Main Studio Rule Change May Bring Cost Savings

WASHINGTON—The FCC’s decision to dump the main studio rule, and eliminate the associated minimum staffing and program origination capability requirements, will likely have broadcasters across the country quickly reviewing their operations for potential cost savings if they haven’t done so already.

Banishment of the main studio rule will present significant savings opportunities for television and radio broadcasters, which could then be pocketed or invested in programming and equipment, industry observers say. The FCC said so itself in its Report and Order: “Eliminating the main studio rule will produce substantial benefits. Broadcasters will be able to redirect the significant costs associated with complying with the main studio rule to programming, equipment upgrades, newsgathering and other services to the benefit of consumers.”

Industry observers say even though the FCC’s main studio rule typically impacted more radio broadcasters than TV, some television broadcasters believe there will be savings. Nexstar Broadcasting, which owns 160 television stations, submitted comments during the FCC proceeding in support of the move to eliminate the main studio rule. Nexstar said in its comment providing a broadcast service to the public is expensive.

“The cost of the equipment required to distribute broadcast signals, plus a (main studio) building and at least two full-time employees result in expenditures well into and beyond six figures annually between lease and/or structure payments and salary and benefit obligations. The funds expended to maintain unnecessary main studios can be better spent to provide local news, additional local programming or better transmission services.”

Meanwhile, Forum Communications Company, which operates four local broadcast television stations in North Dakota, told the FCC the elimination of the main studio rule would enhance the broadcaster’s “service to the public by allowing certain station personnel to dedicate more time to engage in sales, newsgathering, technical, promotional and other activities during periods of the day that are currently devoted to maintaining the minimum staffing requirements of the main studio rule.”

In addition, small, independent broadcasters like Los Angeles-based Venture Technologies, which owns several Class A television stations, could reap “instant benefit from the rules’ purge, gaining the flexibility to allocate capital toward the acquisition of new, diverse programming or improved equipment,” according to comments the company filed with the commission.

While co-locating studios is likely a bigger deal for radio than TV, observers say that could change as the commission loosens multiple ownership restrictions, which could happen as soon at the FCC’s November meeting. For example, the expected elimination of the newspaper cross-ownership prohibition combined with the elimination of the main studio rule may make newspaper/TV deals more feasible.
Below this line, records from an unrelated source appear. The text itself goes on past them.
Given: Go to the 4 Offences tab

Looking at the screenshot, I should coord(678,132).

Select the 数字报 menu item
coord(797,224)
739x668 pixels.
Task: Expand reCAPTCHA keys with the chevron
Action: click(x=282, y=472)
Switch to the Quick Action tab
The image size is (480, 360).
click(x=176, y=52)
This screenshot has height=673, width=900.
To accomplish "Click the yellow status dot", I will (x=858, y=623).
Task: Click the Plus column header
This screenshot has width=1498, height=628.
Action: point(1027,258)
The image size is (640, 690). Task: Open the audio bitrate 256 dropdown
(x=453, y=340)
Several broadcast industry observers contacted for this story believe broadcasters will be eager to wring out as much savings as they can through various measures. But they also caution that those who turn away from servicing their local communities could suffer consequences.

Communications attorney Harry Cole at Fletcher, Heald & Hildreth says broadcasters have been keeping a close eye on FCC proceedings since the latest studio requirement rulemaking was proposed back on May 18, 2017. The rule change takes effect once the decision is published in the Federal Register, which is expected to be by early November.

“Since the elimination of the rule has been in the works for some time now, with the ultimate result largely pre-ordained, I would expect that most broadcasters who perceive the opportunity of cost savings have been planning out their moves in advance,” Cole said. “It would not surprise me to see a number of moves in the near-term intended to take advantage of the change. The elimination of the studio requirement will allow consolidation of staff, equipment and operations, and relieve licensees of various costs like rent, insurance, duplicative staffing, equipment, etc. I assume that, at least for some if not many, the savings could be substantial.”

Cole said he believes there will be job losses as a result of broadcaster’s further consolidating operations. “I’m guessing that one of the anticipated sources of cost savings will be in reduction of staff. If I’m right, then the more stations that abandon their main studios, obviously the more jobs are likely to be eliminated. I don’t know how drastic the effect is likely to be.

“However, it does occur to me that wholesale abandonment of any and all local presence in a station’s community could be a short-sighted move,” Cole added. “A crucial aspect of broadcasting’s service that has long distinguished the industry from other media sources is its localism, a quality often touted by broadcast representatives. Moving station operations out of town will very possibly undermine broadcasting’s claimed identity as a local service, which could have eventual adverse repercussions in the overall regulatory approach,” Cole says.

John Crigler, a partner with Garvey Schubert Barer in Washington, told TV Technology that the elimination of some of the supplemental requirements, such as staffing requirements, would have an immediate economic effect. “In fact, the elimination of the two-person staffing requirement may have a greater short-term effect than elimination of physical location requirements.”

Crigler also warns broadcasters that potential cost savings earned by shutting down main studios are likely to be offset by several countervailing economic forces.

“Even without a main studio requirement, commercial and noncommercial stations will have significant incentives to maintain roots in their local communities,” Crigler said. “FCC allocation rules, of course, require them to provide signal coverage of their communities of license, but a broadcast station that doesn’t attract an audience isn’t much of a station no matter where its studios are located, and audiences are generally loyal to local talent and their perspective on local concerns, including local weather and emergency information. No local support, no station.”